Inverness and Nairn is a constituency of the Scottish Parliament (Holyrood) covering  part of the Highland council area. It elects one Member of the Scottish Parliament (MSP) by the first past the post method of election. It is also one of eight constituencies in the Highlands and Islands electoral region, which elects seven additional members, to produce a form of proportional representation for the region as a whole.

The seat was first created for the 2011 Scottish Parliament election, and covers parts of the former seats of Inverness East, Nairn & Lochaber and Ross, Skye & Inverness West. Since being formed it has been held by Fergus Ewing of the Scottish National Party, who was previously the member for Inverness East, Nairn and Lochaber.

Electoral region 

The Inverness and Nairn constituency is part of  the Highlands and Islands electoral region; the other seven constituencies are Argyll and Bute, Caithness, Sutherland and Ross, Moray, Na h-Eileanan an Iar, Orkney, Shetland and Skye, Lochaber and Badenoch.

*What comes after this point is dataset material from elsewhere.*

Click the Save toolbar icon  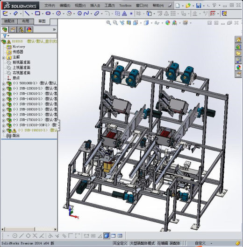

The region covers most of Argyll and Bute council area, all of the Highland council area, most of the Moray council area, all of the Orkney Islands council area, all of the Shetland Islands council area and all of Na h-Eileanan Siar.

Constituency boundaries and council area 

The Highland (council area) is represented in the Scottish Parliament by three constituencies. These are: Caithness, Sutherland and Ross; Inverness and Nairn and Skye, Lochaber and Badenoch.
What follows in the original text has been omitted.